O “Brexit” é reversível? Deputados escoceses querem que tribunal europeu decida
Instância judicial máxima da Escócia aceita acção que visa determinar se o Reino Unido pode de forma unilateral travar o processo de saída da UE.
Um tribunal escocês aceitou dar seguimento a uma acção que visa determinar se o Reino Unido pode, de forma unilateral, parar o processo de saída da União Europeia posto em marcha quando a primeira-ministra, Theresa May, accionou em Março o artigo 50 do Tratado de Lisboa.
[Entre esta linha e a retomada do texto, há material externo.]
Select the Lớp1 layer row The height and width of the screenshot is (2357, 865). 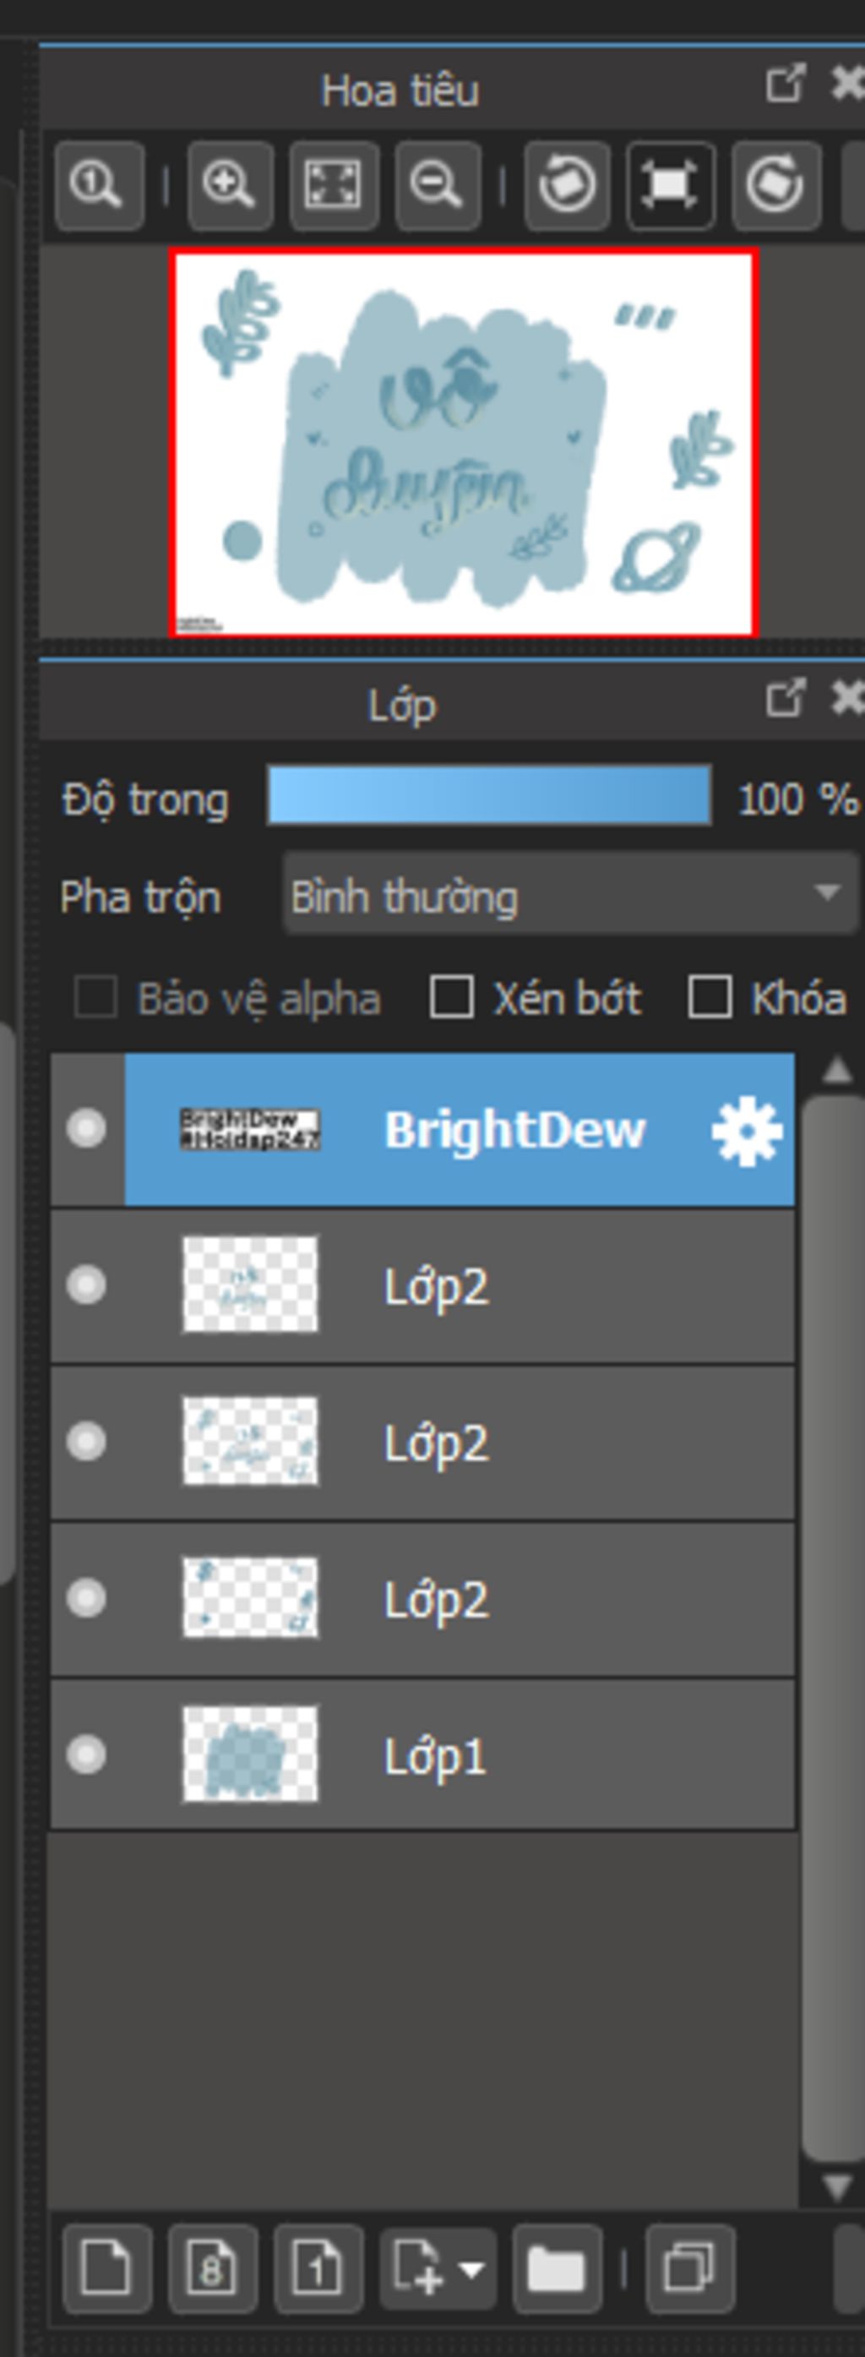[549, 1755]
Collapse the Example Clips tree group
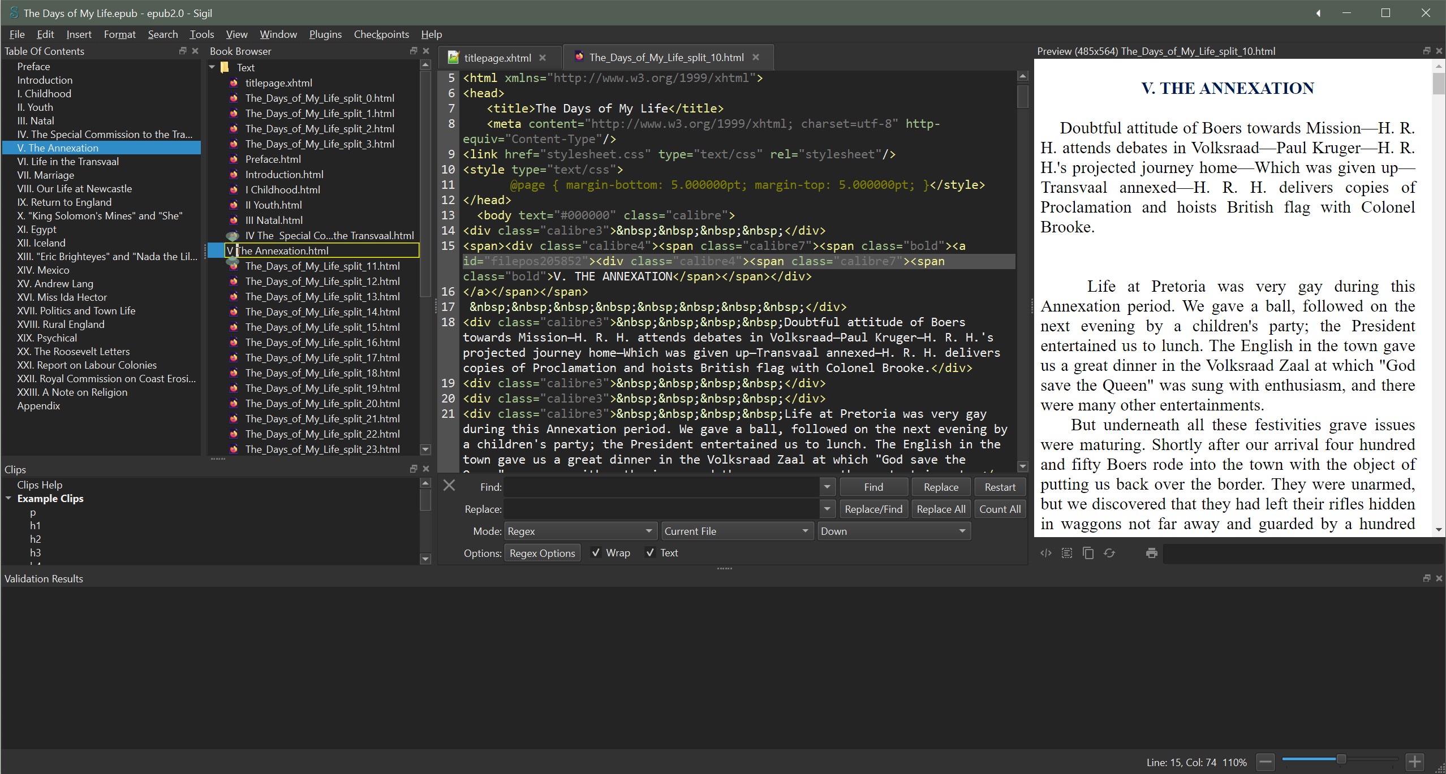 tap(8, 499)
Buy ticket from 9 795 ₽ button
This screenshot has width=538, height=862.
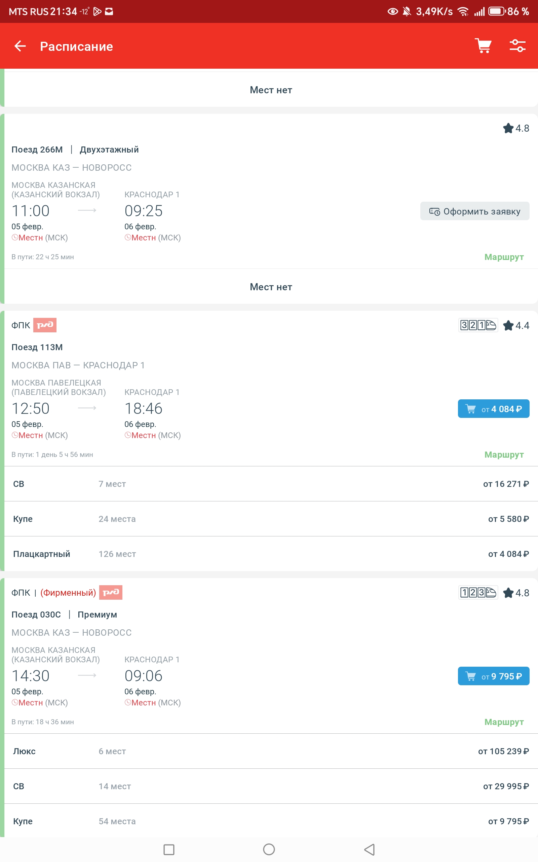(x=493, y=676)
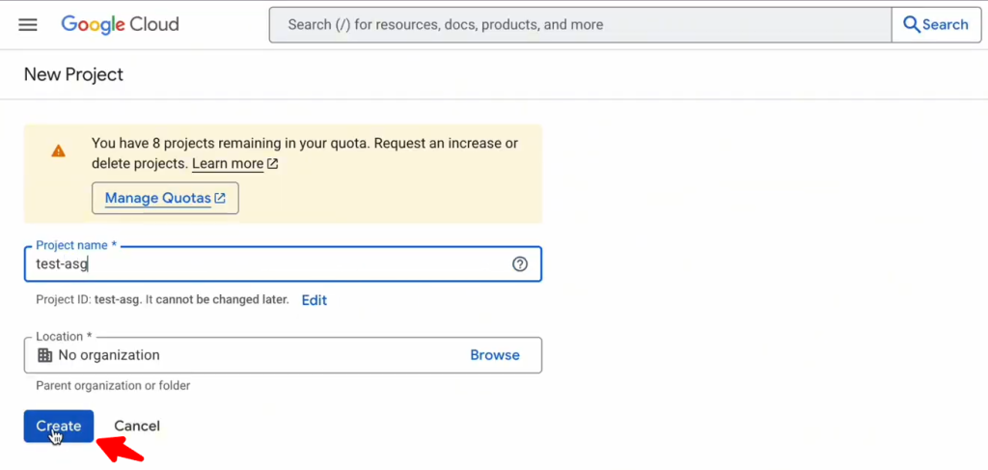Screen dimensions: 988x470
Task: Open the Project name help question-mark icon
Action: [x=520, y=264]
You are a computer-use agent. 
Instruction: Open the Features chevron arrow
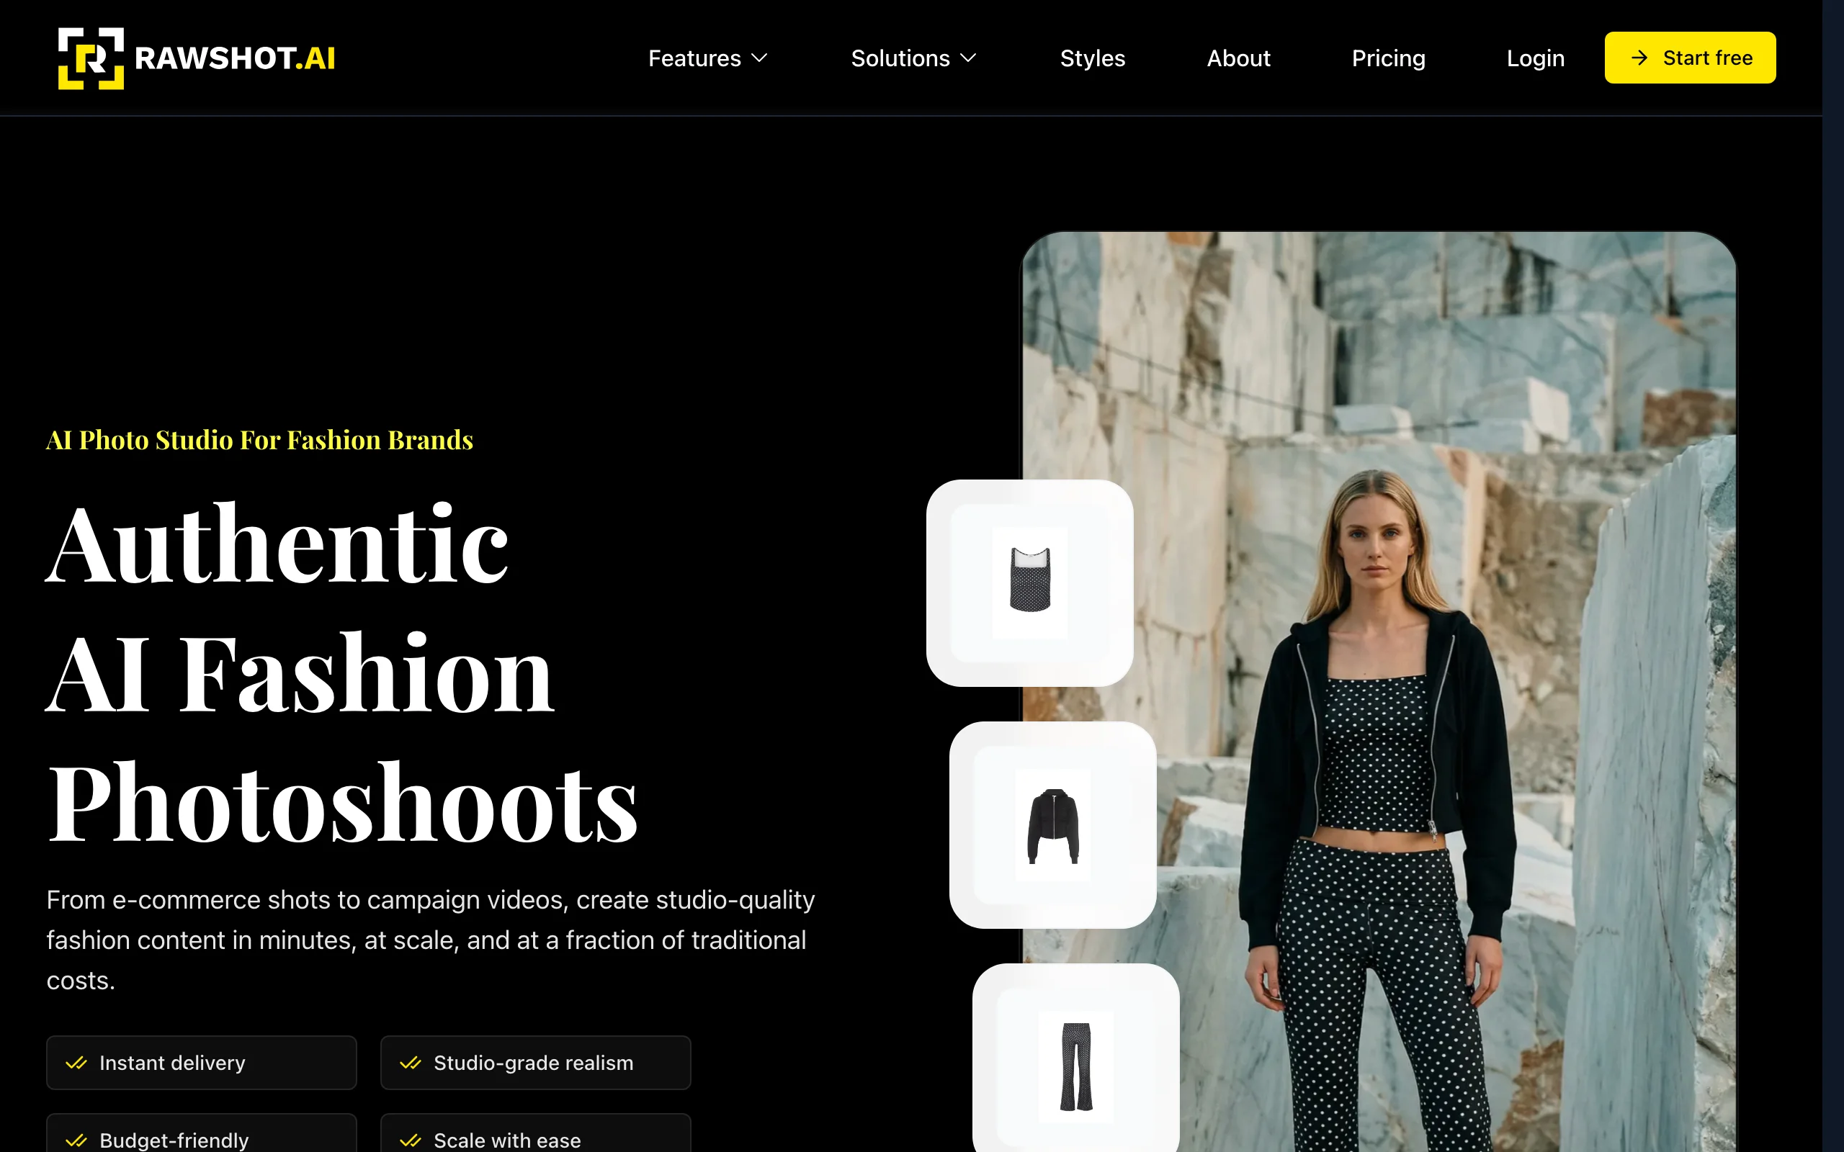[x=761, y=58]
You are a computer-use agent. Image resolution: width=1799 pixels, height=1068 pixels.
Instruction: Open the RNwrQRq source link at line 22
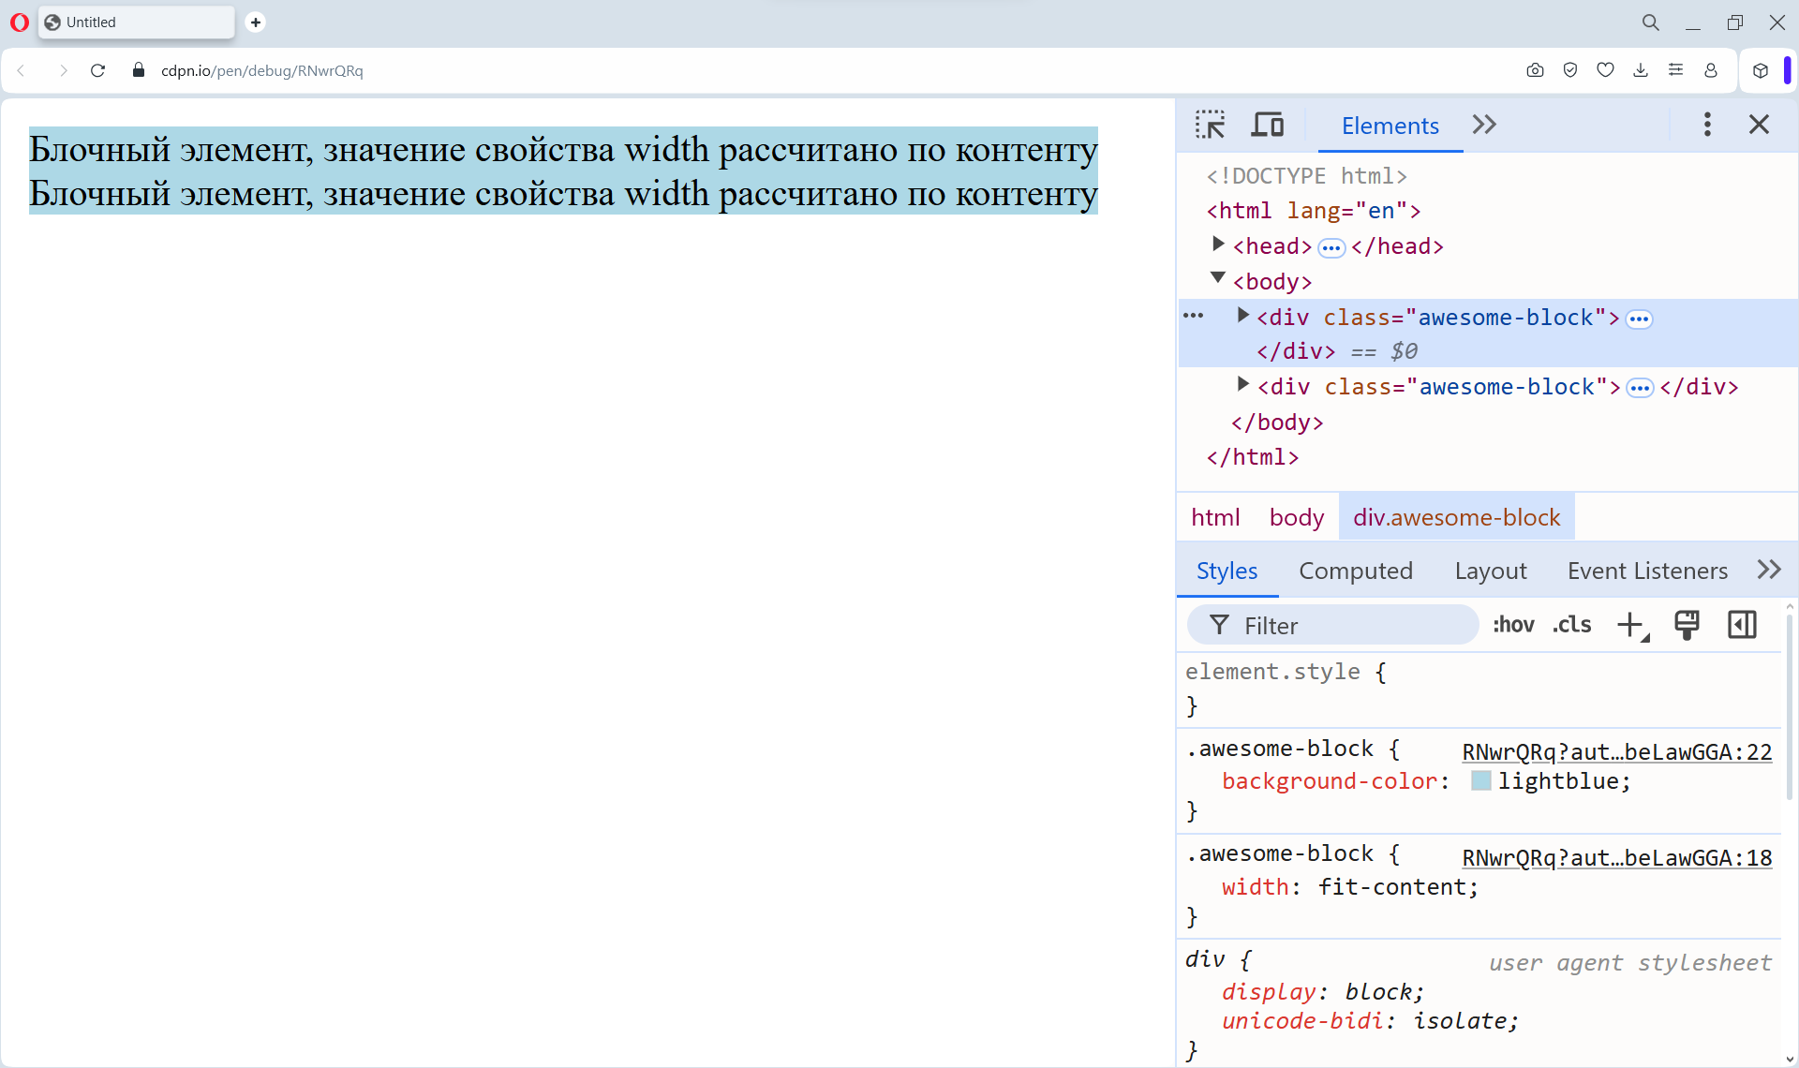pos(1616,752)
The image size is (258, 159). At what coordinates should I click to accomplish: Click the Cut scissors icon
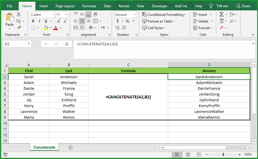(x=19, y=14)
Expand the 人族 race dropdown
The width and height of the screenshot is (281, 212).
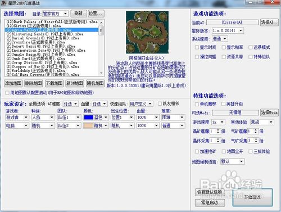point(43,118)
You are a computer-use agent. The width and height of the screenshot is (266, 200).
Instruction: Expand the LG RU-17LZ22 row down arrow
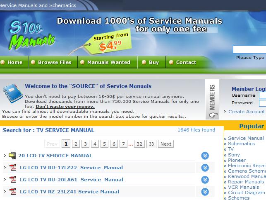point(205,168)
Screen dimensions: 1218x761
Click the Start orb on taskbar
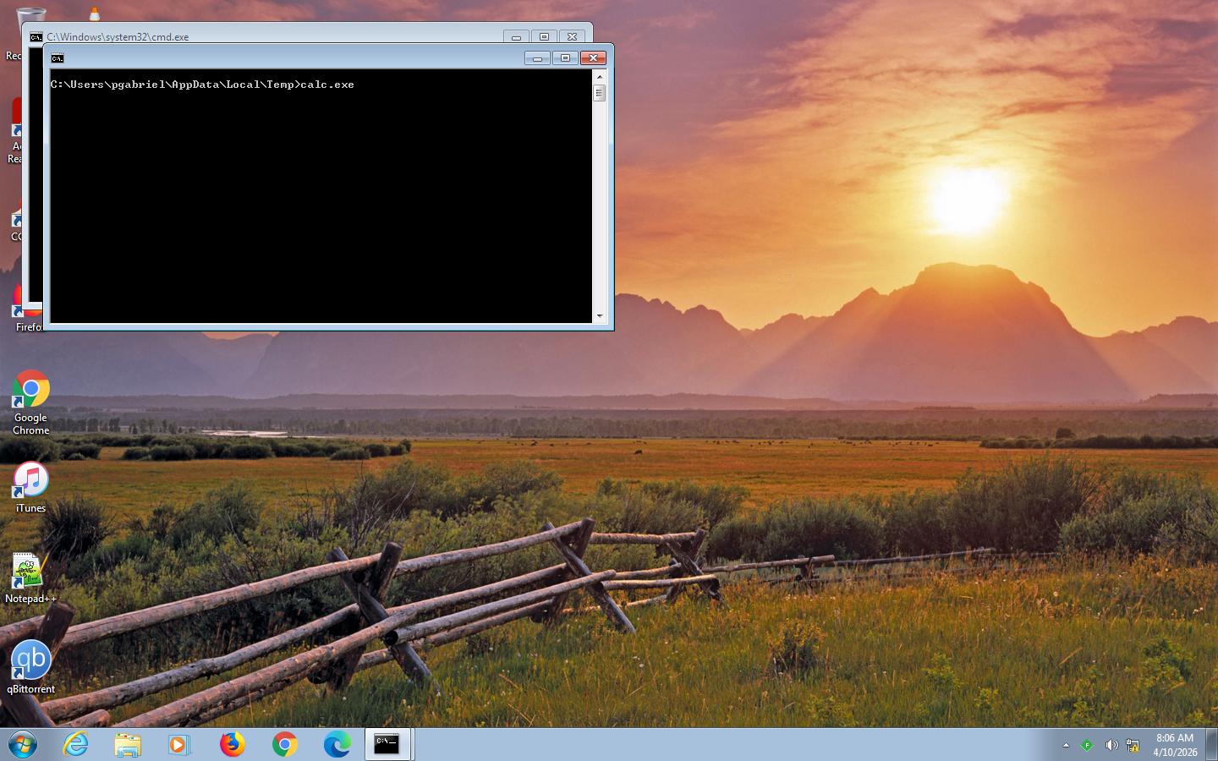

A acção foi apresentada por sete deputados de todos os partidos com assento no parlamento escocês, com excepção dos conservadores, e o Governo britânico tem agora três semanas para responder, antes de o Tribunal de Sessão, a instância civil suprema do sistema judicial da Escócia (autónomo do de Inglaterra) marcar uma data para ouvir as partes. A intenção dos autores é que o caso acabe por chegar ao Tribunal de Justiça da União Europeia, a instância máxima e a única com poder para fazer jurisprudência definitiva sobre leis europeias.
O artigo 50, o único roteiro para a nunca antes testada saída de um Estado-membro, é omisso sobre a possibilidade de um país recuar depois de ter notificado o Conselho Europeu da decisão de abandonar a União. Em contrapartida, estipula claramente que os dois anos previstos para as negociações de saída podem ser prolongados mediante decisão unânime dos restantes Estados-membros.
A questão paira sobre a política britânica desde o referendo de 2016 e, mais ainda, desde que na semana passada o Parlamento aprovou, à revelia do Governo, uma emenda à lei do “Brexit”, estipulando que os deputados terão de aprovar o acordo que May negociar com a UE, o que no caso de o artigo 50 não ser reversível poderia ter como consequência uma saída sem acordo.
Vários especialistas, incluindo John Kerr, o antigo diplomata britânico que participou na redacção do artigo 50, afirmam que nada impede o Reino Unido de parar o processo. “O artigo 50 é baseado no princípio de que a saída da EU é uma decisão unilateral. Ninguém pode forçar um Estado a sair, ninguém pode impedi-lo de sair”, escreveu no Twitter nesta semana o francês Jean-Claude Piris, antigo director dos serviços jurídicos do Conselho Europeu e considerado um dos maiores peritos em legislação europeia.
Mas ainda no início desta semana, numa entrevista ao jornal Guardian, Michel Barnier, chefe dos negociadores da Comissão Europeia, assegurava que o “Brexit” só poderia ser travado mediante a aprovação unânime dos restantes 27 Estados-membros. O Governo britânico considera a questão irrelevante, sublinhando que saída britânica da UE resulta de uma decisão soberana tomada pelos eleitores em referendo – uma opinião partilhada pelos eurocépticos, que vêem nestas iniciativas uma tentativa para inverter uma decisão popular. Os defensores da permanência afirmam, por seu lado, que o país não pode ficar preso à decisão tomada em 2016, no caso de um mau acordo com Bruxelas ou de as negociações terminarem sem um entendimento.
“Sabemos que é possível permanecer na UE se os outros Estados permitirem. Mas os especialistas acreditam que o nosso Parlamento pode retirar a notificação sem a permissão deles”, lê-se numa declaração apresentada pelos sete parlamentares, todos anti-“Brexit”. “Há apenas uma forma de ter a certeza: um tribunal tem de decidir aquilo que o artigo 50 estipula.”